(Given instruction) Return every line of the listing below exactly as it appears.

[Element and text position data]
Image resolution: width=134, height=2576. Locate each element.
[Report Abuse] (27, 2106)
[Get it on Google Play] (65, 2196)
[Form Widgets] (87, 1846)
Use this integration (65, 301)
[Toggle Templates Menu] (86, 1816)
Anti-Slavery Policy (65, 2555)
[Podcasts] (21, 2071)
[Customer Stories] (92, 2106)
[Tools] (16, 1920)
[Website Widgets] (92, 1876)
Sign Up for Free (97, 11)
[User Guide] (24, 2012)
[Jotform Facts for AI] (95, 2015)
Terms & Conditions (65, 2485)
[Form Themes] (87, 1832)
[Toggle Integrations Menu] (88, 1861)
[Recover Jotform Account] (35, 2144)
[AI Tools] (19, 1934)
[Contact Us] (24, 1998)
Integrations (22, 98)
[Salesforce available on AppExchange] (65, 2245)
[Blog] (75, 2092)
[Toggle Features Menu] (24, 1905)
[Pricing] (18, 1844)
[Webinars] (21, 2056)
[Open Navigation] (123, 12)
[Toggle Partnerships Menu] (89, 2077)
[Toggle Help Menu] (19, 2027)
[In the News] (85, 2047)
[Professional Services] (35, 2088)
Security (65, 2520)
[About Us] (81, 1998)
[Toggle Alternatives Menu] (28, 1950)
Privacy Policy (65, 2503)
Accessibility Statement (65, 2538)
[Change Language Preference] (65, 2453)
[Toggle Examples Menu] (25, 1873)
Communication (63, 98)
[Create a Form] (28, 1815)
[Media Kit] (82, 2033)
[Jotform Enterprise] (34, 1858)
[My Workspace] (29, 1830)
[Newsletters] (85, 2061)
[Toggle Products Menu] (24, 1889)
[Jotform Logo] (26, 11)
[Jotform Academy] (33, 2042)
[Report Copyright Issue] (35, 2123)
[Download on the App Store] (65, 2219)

(Result below)
Image resolution: width=134, height=2576. Locate each element.
[Report Abuse] (27, 2106)
[Get it on Google Play] (65, 2196)
[Form Widgets] (87, 1846)
Use this integration (65, 301)
[Toggle Templates Menu] (86, 1816)
Anti-Slavery Policy (65, 2555)
[Podcasts] (21, 2071)
[Customer Stories] (92, 2106)
[Tools] (16, 1920)
[Website Widgets] (92, 1876)
Sign Up for Free (97, 11)
[User Guide] (24, 2012)
[Jotform Facts for AI] (95, 2015)
Terms & Conditions (65, 2485)
[Form Themes] (87, 1832)
[Toggle Integrations Menu] (88, 1861)
[Recover Jotform Account] (35, 2144)
[AI Tools] (19, 1934)
[Contact Us] (24, 1998)
Integrations (22, 98)
[Salesforce available on AppExchange] (65, 2245)
[Blog] (75, 2092)
[Toggle Features Menu] (24, 1905)
[Pricing] (18, 1844)
[Webinars] (21, 2056)
[Open Navigation] (123, 12)
[Toggle Partnerships Menu] (89, 2077)
[Toggle Help Menu] (19, 2027)
[In the News] (85, 2047)
[Professional Services] (35, 2088)
Security (65, 2520)
[About Us] (81, 1998)
[Toggle Alternatives Menu] (28, 1950)
Privacy Policy (65, 2503)
Accessibility Statement (65, 2538)
[Change Language Preference] (65, 2453)
[Toggle Examples Menu] (25, 1873)
Communication (63, 98)
[Create a Form] (28, 1815)
[Media Kit] (82, 2033)
[Jotform Enterprise] (34, 1858)
[My Workspace] (29, 1830)
[Newsletters] (85, 2061)
[Toggle Products Menu] (24, 1889)
[Jotform Logo] (26, 11)
[Jotform Academy] (33, 2042)
[Report Copyright Issue] (35, 2123)
[Download on the App Store] (65, 2219)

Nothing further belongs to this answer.